• Requirement 1:
Decide whether each statement (a), (b), (c) agrees with the passage below on the All Blacks' loss to France. Answer yes or no for each and quote the deciding words of the passage exactly.
(a) The territory stats favored France 60/40.
(b) France had 39 rucks in their own half.
(c) Parsons compared the Paris loss to a win over the Springboks at Mt Smart.
• Requirement 2:
Using the passage below on the All Blacks' loss to France, answer each question on its own line, marked (a), (b), (c):
(a) Which player said the biggest learning would be in how the All Blacks execute their exits from within their half?
(b) What percentage of France's rucks were in their own half?
(c) At what venue did the All Blacks beat the Springboks?
• Requirement 3:
Write the next part of the passage below on the All Blacks' loss to France, picking up after its final sentence.

• Text block:
The lack of reward from the kicking game had many impacts on the game, the territorial advantage that France enjoyed throughout the match was perhaps the most concerning.


Following the match, New Zealand halfback Aaron Smith said the biggest learning from the loss would be in how the All Blacks execute their exits from within their half.

While on the surface the territory stats were 60/40 in favour of France, diving deeper into those stats reveals the underlying problems the All Blacks face.

“To give the stats,” Parsons continued. “39 rucks in their own half, so 49 per cent of their rucks for the All Blacks were in their half whereas the French were 29%, they only had 18 and I’m including their own 22 in all of that.

“Their kicking game wasn’t a long kicking game, we actually kicked less than France but it was because we did a lot of contestables, we did a lot of short chip kicks.”



Parsons compared the Paris loss to the All Blacks’ huge win over the Springboks at Mt Smart during the recent Rugby Championship.

“As I said before, we hadn’t manipulated the defence enough with the carry, if you think about when Shannon Frizell shot out of the gates against the Springboks, got in behind and then you could go to an edge. We’d put so much impact into the collision area, that tightened South Africa, and they were like right we need to get shoulders on and actually belt the Kiwis backwards.

• Supplied data:
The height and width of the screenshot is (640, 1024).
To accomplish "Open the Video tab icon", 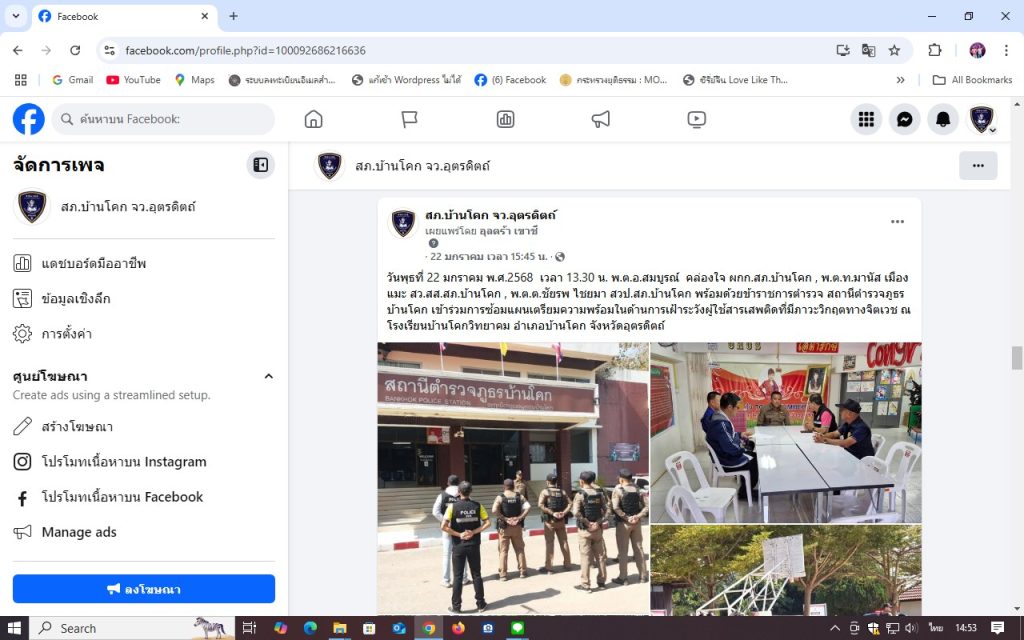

• Output 1:
(a) Yes: "the territory stats were 60/40 in favour of France"
(b) No: "39 rucks in their own half, so 49 per cent of their rucks for the All Blacks were in their half whereas the French were 29%, they only had 18"
(c) Yes: "Parsons compared the Paris loss to the All Blacks’ huge win over the Springboks at Mt Smart"

• Output 2:
(a) Aaron Smith
(b) 29%
(c) Mt Smart

• Output 3:
“And then obviously we went to finding space, if it was a cross-field kick or a contestable, but we’d done the manipulation around there. We just didn’t get to that point, I don’t think.

“We probably weren’t winning the collisions as effectively, maybe meeting gain line, or just behind. Whereas if you think about Mt Smart, the forwards were absolutely steamrolling through, there was no tips, there was no pass out the back. It was like right, I’m carrying and the two cleaners are really tight and that ball was fast and that’s how we got our momentum.”

As is often the case in the modern game, the forward pack hold the most influence in the match and so Parsons reiterated the All Blacks’ need to keep it simple in the first instance in order to set a foundation for the attack.

The pundit suggested there may have been some frustration from not winning the set piece that contributed to the decision-making but said the All Blacks couldn’t afford to “get too cute before we’d done the work.”